Festival de la Roque d’Anthéron 5 août 2009 Récital de Martha Argerich et de Nelson Freire
C’est ainsi avec les grandes stars : la probabilité de les voir se décommander est souvent proportionnelle à leur célébrité. (Hier Horowitz, Michelangeli, Gould…aujourd’hui Grimaud, Pogorelich…)
Martha Argerich fut un temps coutumière de ces défections. Se sentant surexposée lors de ses récitals en solo, elle avait perdu le goût de la scène.
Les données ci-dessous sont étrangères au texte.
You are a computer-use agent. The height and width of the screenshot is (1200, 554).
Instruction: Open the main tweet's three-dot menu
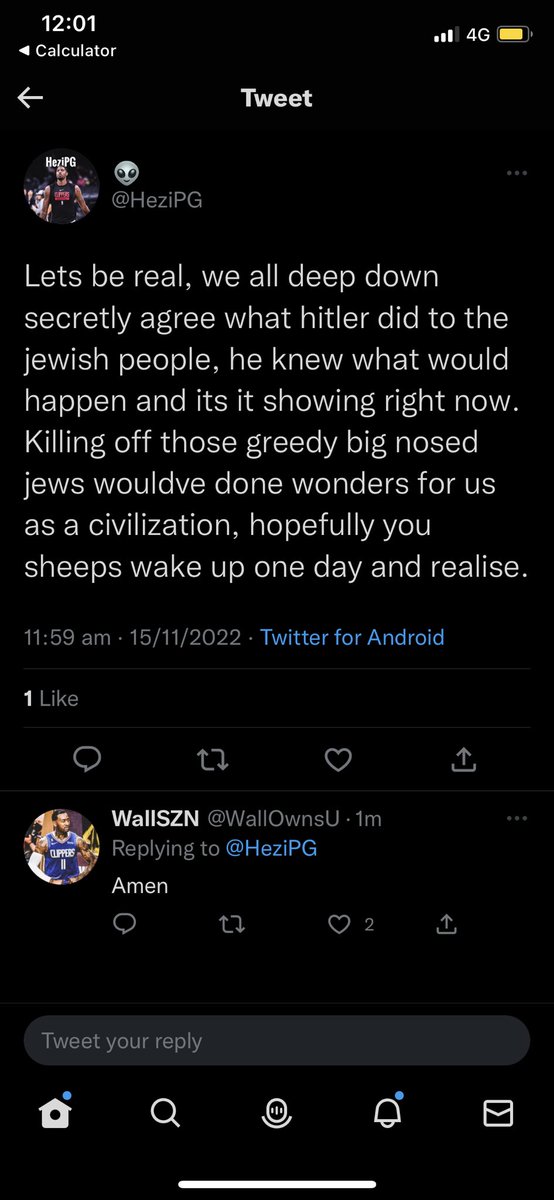pos(516,173)

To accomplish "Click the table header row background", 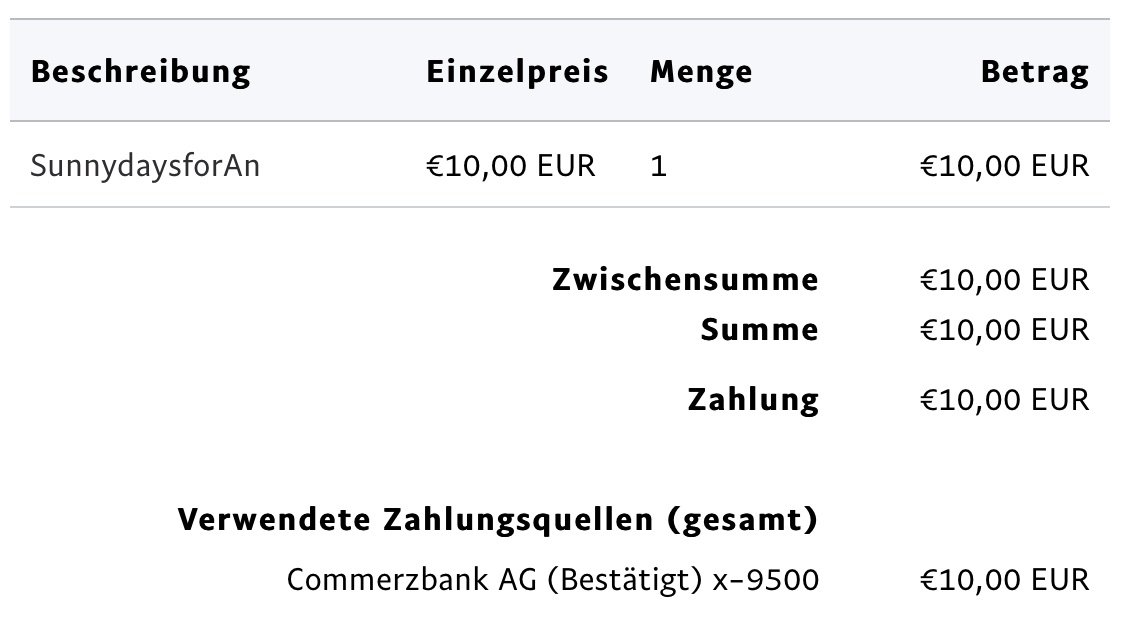I will click(x=560, y=70).

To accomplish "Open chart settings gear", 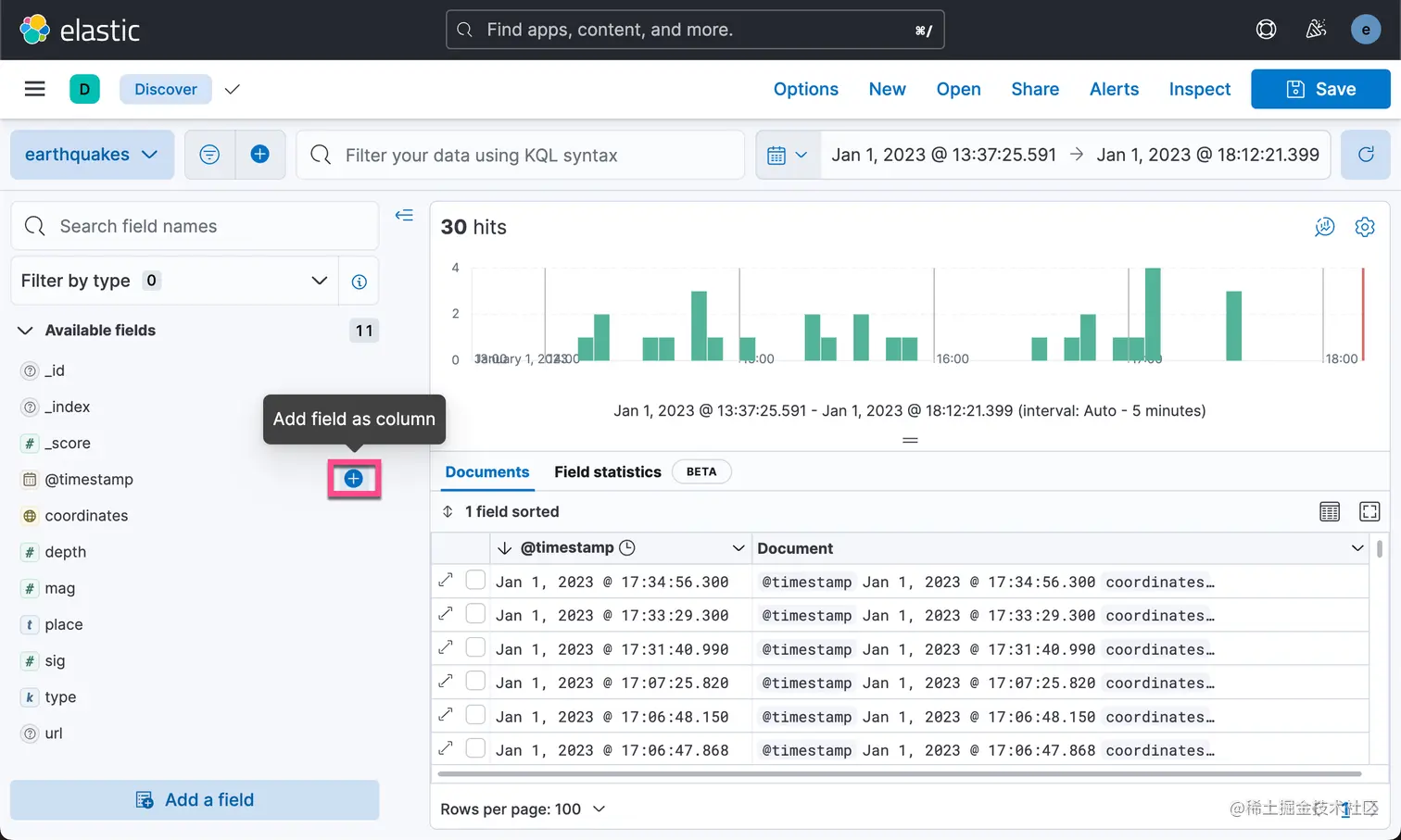I will 1364,227.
Désormais, entourée de ses jeunes protégés dont elle promeut la carrière avec beaucoup de générosité mais aussi en compagnie de ses anciens compagnons de route, Misha Maïski, Alexandre Rabinovitch, Ivry Gitlis.... elle renoue avec le public.
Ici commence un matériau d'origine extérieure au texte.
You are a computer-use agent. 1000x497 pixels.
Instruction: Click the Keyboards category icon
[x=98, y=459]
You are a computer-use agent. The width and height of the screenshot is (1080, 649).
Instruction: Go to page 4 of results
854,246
C’est avec Nelson Freire, son jumeau, son alter ego, son « double » que la connivence est la plus profonde. Un tel duo ne peut que générer de l’enthousiasme. En ce 5 aout, l’ovation que ces deux monstres sacrés a suscité est l’une des plus sonores jamais ici entendue. L’empathie du public envers des artistes de cette envergure, de surcroît si modestes dans leur apparence et leur comportement, est sans limite. Que Nelson Freire hésite avant un quatre mains au moment de s’installer devant sa moitié de clavier, que Martha Argerich esquisse un sourire après un trait particulièrement difficile… et soudain, le public réagit, rit, sourit à son tour. Le vif du sujet à peine abordé la fête est déjà réussie. Quand on aura souligné le relief, la densité, la vitalité qui caractérise le jeu de ce duo, il sera inutile d’aller plus loin. Tout superlatif est condamné à n’être qu’un truisme dès lors qu’il s’agit de musiciens de ce niveau.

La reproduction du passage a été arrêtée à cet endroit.